B) Trilhas montanhismo tradicional

Caracterização

  • acesso a áreas de baixa visitação.
  • visitantes comumente encontram o isolamento, mas eventualmente podem encontrar outras excursões.
  • excursões nessas áreas requerem um moderado a alto grau de conhecimento e experiência em montanhismo.
  • a presença humana é pouco perceptível, com trilhas demarcadas, em geral sem sinalização, sendo possível encontrar discretos marcos naturais.
  • impactos localizados são pouco freqüentes e de baixa magnitude.
  • classificadas como zona primitiva ou menos restritiva no plano de manejo.

Infra-estruturas sugeridas

  • sem infra-estrutura para facilitação ou estímulo à visitação maciça.
  • sinalização pode ser necessária em áreas mais críticas do traçado, para evitar abertura de atalhos e desvio da rota, especialmente em dias de nevoeiros.
  • pequenas intervenções podem ser eventualmente requeridas para conter processos erosivos e evitar abertura de atalhos.

Diretrizes

  • Indicadas para o montanhismo tradicional.
  • Monitoramento pelas próprias excursões do montanhismo tradicional.
  1. C) Trilhas montanhismo tradicional em áreas remotas

Caracterização

  • Acesso a áreas remotas raramente visitadas, quase inexploradas.
  • Visitantes encontram o isolamento, sendo raro encontrar outras excursões.
  • Excursões nessas áreas requerem um alto grau de conhecimento e experiência em montanhismo.
  • A presença humana é praticamente imperceptível, com trilhas pouco ou não marcadas, em geral sem sinalização, sendo possível encontrar discretos marcos naturais.
  • Impactos são extremamente raros ou inexistentes.
  • classificadas como zona primitiva no Plano de Manejo.

Infra-estruturas sugeridas

  • Não é prevista qualquer infra-estrutura de visitação

Diretrizes

  • Indicadas para o montanhismo tradicional
  • Monitoramento pelas próprias excursões do montanhismo tradicional
  • Excursões devem ser previamente comunicadas à direção do Parque.

A classificação pelo perfil do usuário e pela intensidade de uso, apresentados na introdução, pode orientar os critérios de zoneamento do Plano de Manejo, em especial os critérios indicativos para vocação de uso (potencial para visitação e potencial para conscientização ambiental).
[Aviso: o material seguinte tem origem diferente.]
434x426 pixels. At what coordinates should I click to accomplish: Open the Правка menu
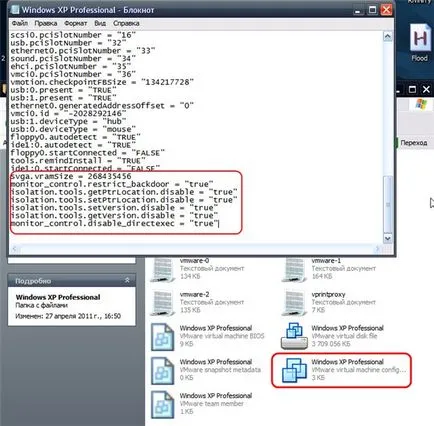coord(46,23)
As zonas para as categorias de manejo são definidas na Revisão do Roteiro Metodológico para o Planejamento de Unidades de Conservação de Uso Indireto (IBAMA, 2002). Para fins de uso público de destacam quatro zonas de caráter geral, que indicam graus decrescentes de restrições de uso: Zona Intangível; Zona Primitiva; Zona de Uso Extensivo; e Zona de Uso Intensivo. Estas quatro zonas são descritas abaixo. As demais zonas atendem a situações mais específicas: Zona Histórico-Cultural’; Zona de Recuperação; Zona Histórico-Cultural;  Zona de Uso Especial; Zona de Uso Conflitante; Zona de Ocupação Temporária; Zona de Superposição Indígena; Zona de Interferência Experimental; e Zona de Amortecimento. Sendo esta última trata da área do entorno da Unidade.
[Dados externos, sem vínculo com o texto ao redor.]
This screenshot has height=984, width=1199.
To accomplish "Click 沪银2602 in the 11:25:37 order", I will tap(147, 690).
I – Zona Intangível: É aquela onde a primitividade da natureza permanece o mais preservada possível, não se tolerando quaisquer alterações humanas, representando o mais alto grau de preservação. Funciona como matriz de repovoamento de outras zonas onde já são permitidas atividades humanas regulamentadas. Esta zona é dedicada à proteção integral de ecossistemas, dos recursos genéticos e ao monitoramento ambiental. O objetivo básico do manejo é a preservação, garantindo a evolução natural.

II – Zona Primitiva: É aquela onde tenha ocorrido pequena ou mínima intervenção humana, contendo espécies da flora e da fauna ou fenômenos naturais de grande valor científico. Deve possuir características de transição entre a Zona Intangível e a Zona de Uso Extensivo. O objetivo geral do manejo é a preservação do ambiente natural e ao mesmo tempo facilitar as atividades de pesquisa científica e educação ambiental permitindo-se formas primitivas de recreação.

III – Zona de Uso Extensivo: É aquela constituída em sua maior parte por áreas naturais, podendo apresentar algumas alterações humanas. Caracteriza-se como uma transição entre a Zona Primitiva e a Zona de Uso Intensivo. O objetivo do manejo é a manutenção de um ambiente natural com mínimo impacto humano, apesar de oferecer acesso ao público com facilidade, para fins educativos e recreativos.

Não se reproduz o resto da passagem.